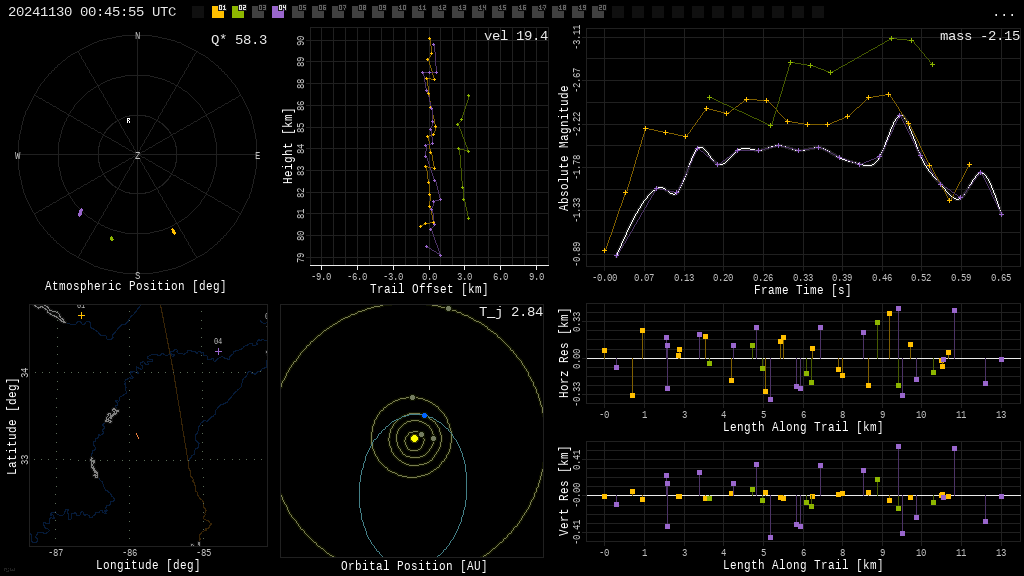
Task: Click the blue Earth dot on orbit
Action: [424, 415]
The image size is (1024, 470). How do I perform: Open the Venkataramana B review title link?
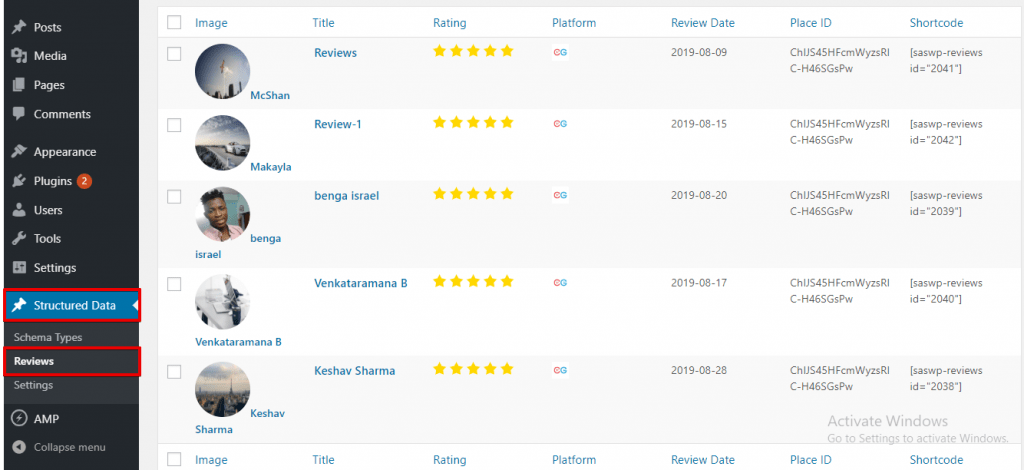360,283
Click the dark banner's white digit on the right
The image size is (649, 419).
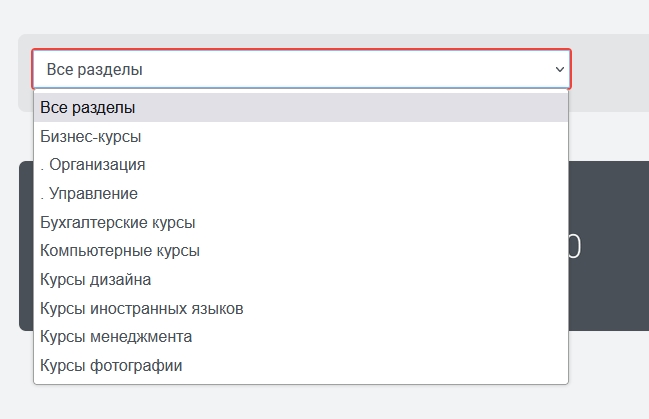(574, 247)
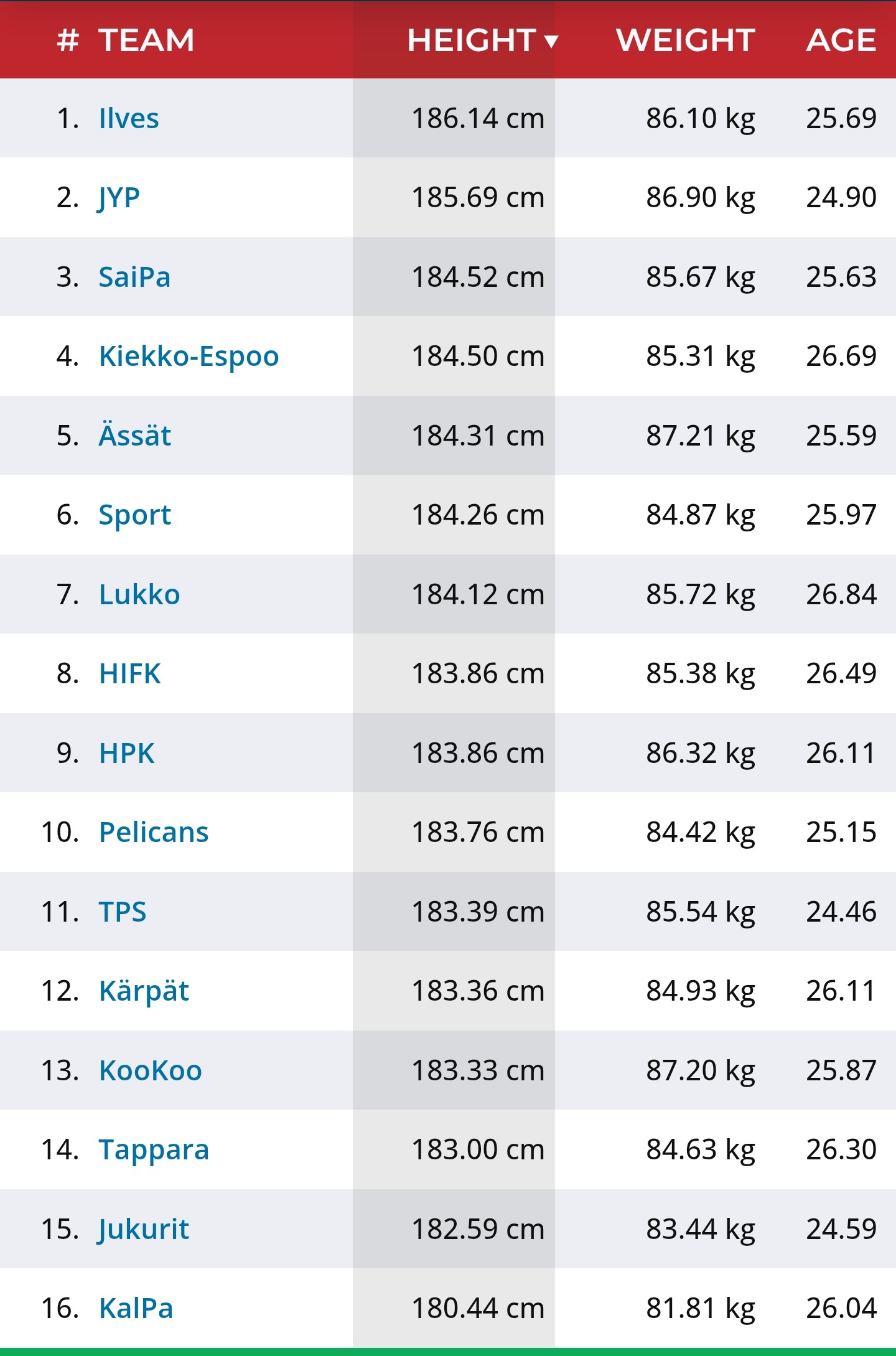This screenshot has height=1356, width=896.
Task: Click the TPS team link
Action: (123, 912)
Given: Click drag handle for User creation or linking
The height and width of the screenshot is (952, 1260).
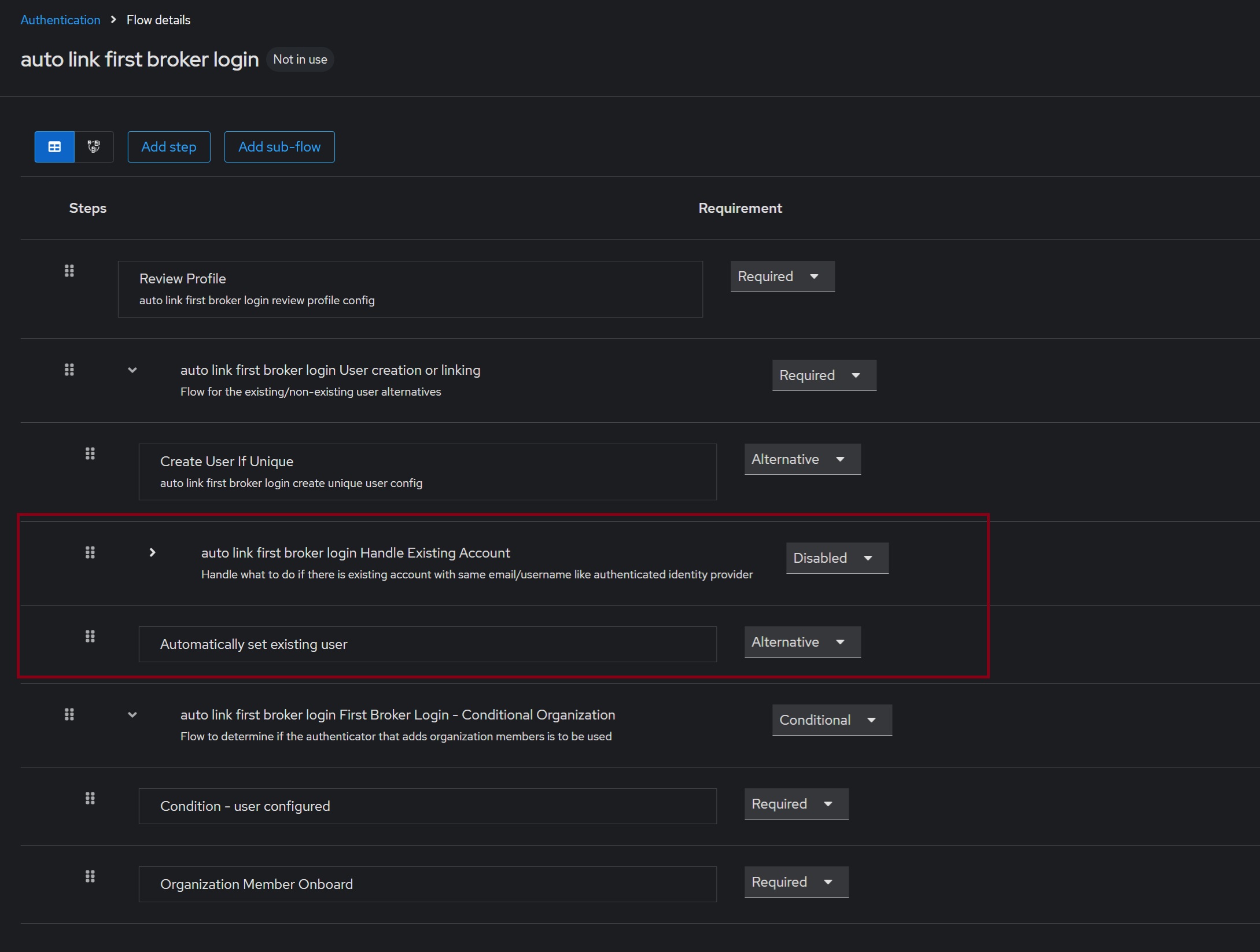Looking at the screenshot, I should pos(69,370).
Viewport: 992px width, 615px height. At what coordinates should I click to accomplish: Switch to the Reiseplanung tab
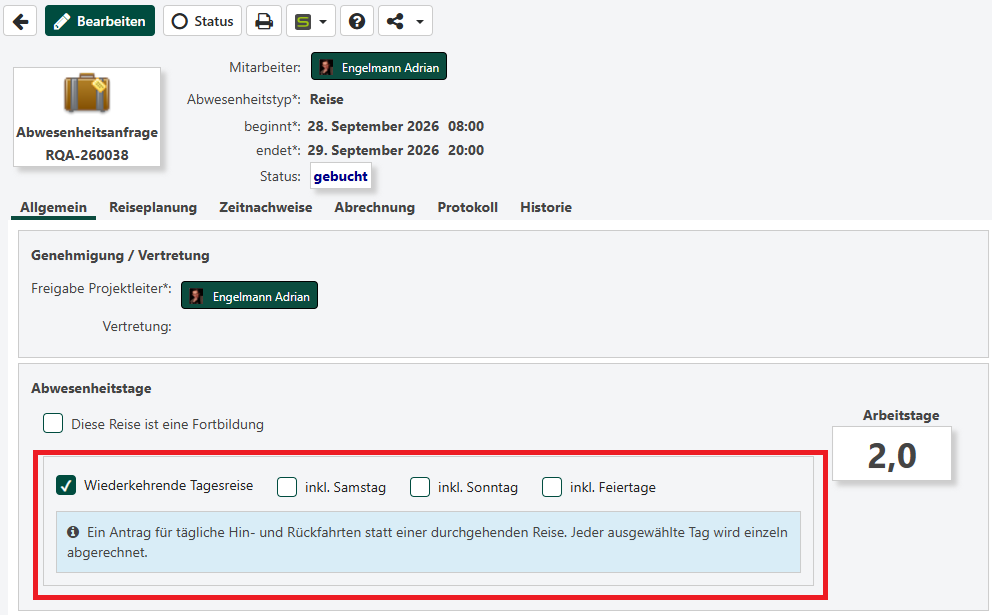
______
Only the lines from the one with "The image size is (1024, 470)." through the final line of the entries belong in the answer, set down exactly, with both ends included and no pictures.

The image size is (1024, 470). How do I perform: Open the Venkataramana B review title link?
360,283
Click the dark banner's white digit on the right
The image size is (649, 419).
(574, 247)
This screenshot has height=1356, width=896.
Task: Click the TPS team link
Action: (123, 912)
Given: Click drag handle for User creation or linking
The height and width of the screenshot is (952, 1260).
Looking at the screenshot, I should pos(69,370).
Viewport: 992px width, 615px height. At what coordinates should I click to accomplish: Switch to the Reiseplanung tab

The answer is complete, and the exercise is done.